En el capítulo 3, el apóstol recurre a la lengua, el índice más rápido del corazón, la prueba de si el hombre nuevo es inactivo, si la naturaleza y la voluntad propia están bajo control. Pero casi no hay nada aquí que deba ser comentado, aunque mucho que demande el oído que escucha. Donde está la vida divina, el conocimiento no se manifiesta en meras palabras, sino en el andar y en las obras en las que se verá la mansedumbre de la verdadera sabiduría. La amargura y la contienda no son frutos de una sabiduría que viene de lo alto, sino que son terrenales, de la naturaleza del hombre y del enemigo.

La sabiduría que viene de lo alto, teniendo su lugar en la vida, en el corazón, tiene tres características. En primer lugar, el carácter de pureza, porque el corazón está en comunión con Dios, tiene relación con Él (por lo tanto, es necesario que exista esta pureza). Luego, es pacífico, gentil, listo para ceder a la voluntad de otro. Luego, llenos de buenas obras, actuando por un principio que, como su origen y motivos son de lo alto, hace el bien sin parcialidad; es decir, su acción no está guiada por las circunstancias que influyen en la carne y las pasiones de los hombres. Por la misma razón es sincero y no fingido. Pureza, ausencia de voluntad y de yo, actividad en el bien, tales son las características de la sabiduría celestial.

Estas instrucciones de refrenar la lengua, como primer movimiento y expresión de la voluntad del hombre natural, se extienden a los creyentes.

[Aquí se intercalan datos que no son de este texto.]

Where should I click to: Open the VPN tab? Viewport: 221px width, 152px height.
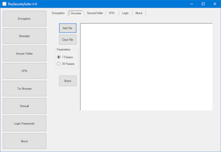(112, 13)
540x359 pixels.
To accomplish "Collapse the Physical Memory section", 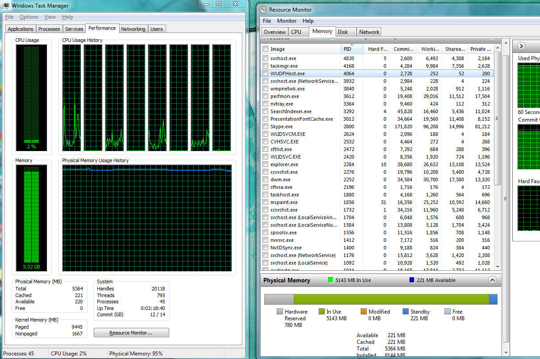I will point(492,280).
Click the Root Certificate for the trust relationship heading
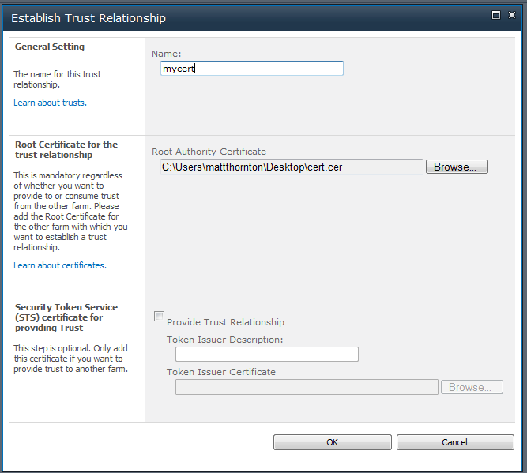527x473 pixels. click(x=66, y=149)
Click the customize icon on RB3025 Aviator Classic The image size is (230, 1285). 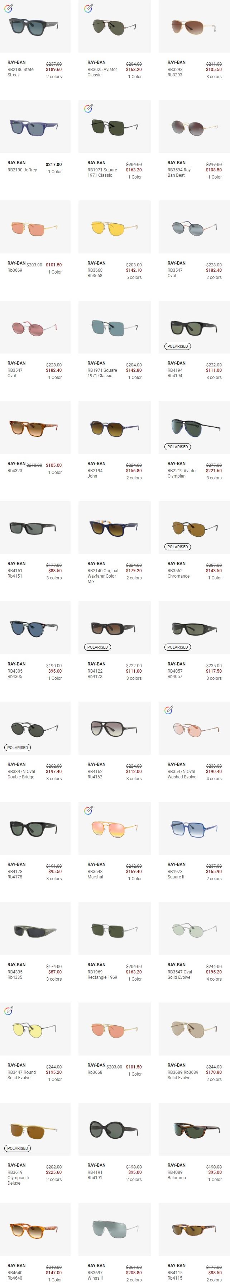[x=88, y=8]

No debe haber (en cuanto a la disposición interna del hombre) muchos maestros. Todos fallamos; y enseñar a otros y fallarnos a nosotros mismos solo aumenta nuestra condenación. Porque la vanidad puede alimentarse fácilmente al enseñar a otros; y eso es algo muy diferente de tener la vida vivificada por el poder de la verdad. El Espíritu Santo otorga Sus dones como le place. El apóstol habla aquí de la propensión de cada uno a enseñar, no del don que haya recibido para enseñar.